By Dr. Sergio Lopez Salamanca
Breast cancer is the most common malignancy in women in the Western world and is one of the leading causes of death in our country, despite the accessibility of clinical examinations to detect the disease.
The main risk factors for this disease include a family history of breast cancer, beginning to menstruate at an early age, not having children or having had them at an older age, not breast-feeding children, obesity and the use of hormones such as estrogen and progesterone. Although age is also considered a risk factor, because most cases of advanced breast cancer are in women over 50 years old, young woman are not free of this risk and in them this condition tends to be more aggressive.
When the condition is diagnosed early and an appropriate treatment is initiated promptly, the chance of cure is very high. Because the breasts are relatively accessible organs, the ability to detect early-stage disease is high. If you find a mass or tumor, immediately go to your doctor for a precise diagnosis.
It is noteworthy that the majority of breast masses are found to be benign, such as breast cysts, so finding a lump does not necessarily mean it is cancerous, but a doctor should be consulted right away.
A key support for the early detection of this disease is breast self-examination, which should be done beginning at puberty at least once a month, and ideally once a week after the onset of menstruation.

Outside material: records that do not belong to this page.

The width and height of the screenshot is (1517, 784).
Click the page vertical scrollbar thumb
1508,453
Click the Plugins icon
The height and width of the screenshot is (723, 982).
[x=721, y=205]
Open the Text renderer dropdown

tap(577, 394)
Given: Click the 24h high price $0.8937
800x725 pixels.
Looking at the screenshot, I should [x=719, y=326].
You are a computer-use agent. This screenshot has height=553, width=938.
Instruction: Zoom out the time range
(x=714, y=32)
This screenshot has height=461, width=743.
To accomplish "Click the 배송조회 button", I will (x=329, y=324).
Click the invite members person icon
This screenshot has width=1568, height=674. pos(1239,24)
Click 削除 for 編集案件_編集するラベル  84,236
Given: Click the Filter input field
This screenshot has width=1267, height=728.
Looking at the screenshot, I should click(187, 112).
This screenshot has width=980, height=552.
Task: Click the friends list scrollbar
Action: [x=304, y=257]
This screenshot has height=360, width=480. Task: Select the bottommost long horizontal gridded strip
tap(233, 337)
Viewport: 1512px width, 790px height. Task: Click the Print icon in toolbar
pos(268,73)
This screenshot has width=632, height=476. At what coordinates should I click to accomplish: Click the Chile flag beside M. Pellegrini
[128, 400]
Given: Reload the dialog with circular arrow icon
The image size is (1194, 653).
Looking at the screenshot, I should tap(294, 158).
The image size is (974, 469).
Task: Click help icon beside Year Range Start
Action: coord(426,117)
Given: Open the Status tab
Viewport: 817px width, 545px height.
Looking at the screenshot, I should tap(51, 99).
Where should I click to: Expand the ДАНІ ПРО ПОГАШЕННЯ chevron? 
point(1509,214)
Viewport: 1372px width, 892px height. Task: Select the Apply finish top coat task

Breast self-examination is a straightforward process. Begin by standing in front of a mirror, naked from the waist up. With your arms at your sides, examine the nipples and the look of each of your breasts to identify any changes in position or skin color. Then raise your arms and place your hands behind your head to see if there are any depressions in your breasts or nipple deviation. Then, lie down and place your right hand behind your neck and explore the right breast with the fingers of your left hand, beginning at armpit level and proceed smoothly in a clockwise direction with slight pressure, looking for painful areas or a small lump; finally palpate the area around the nipple looking for lumps and squeeze it to see if there is secretion. This same procedure is then repeated on the opposite side.
If you find any abnormality, see your doctor, who will do a breast exam to confirm or refute your findings and when necessary administer a mammogram.
Remember that breast cancer is curable if detected early.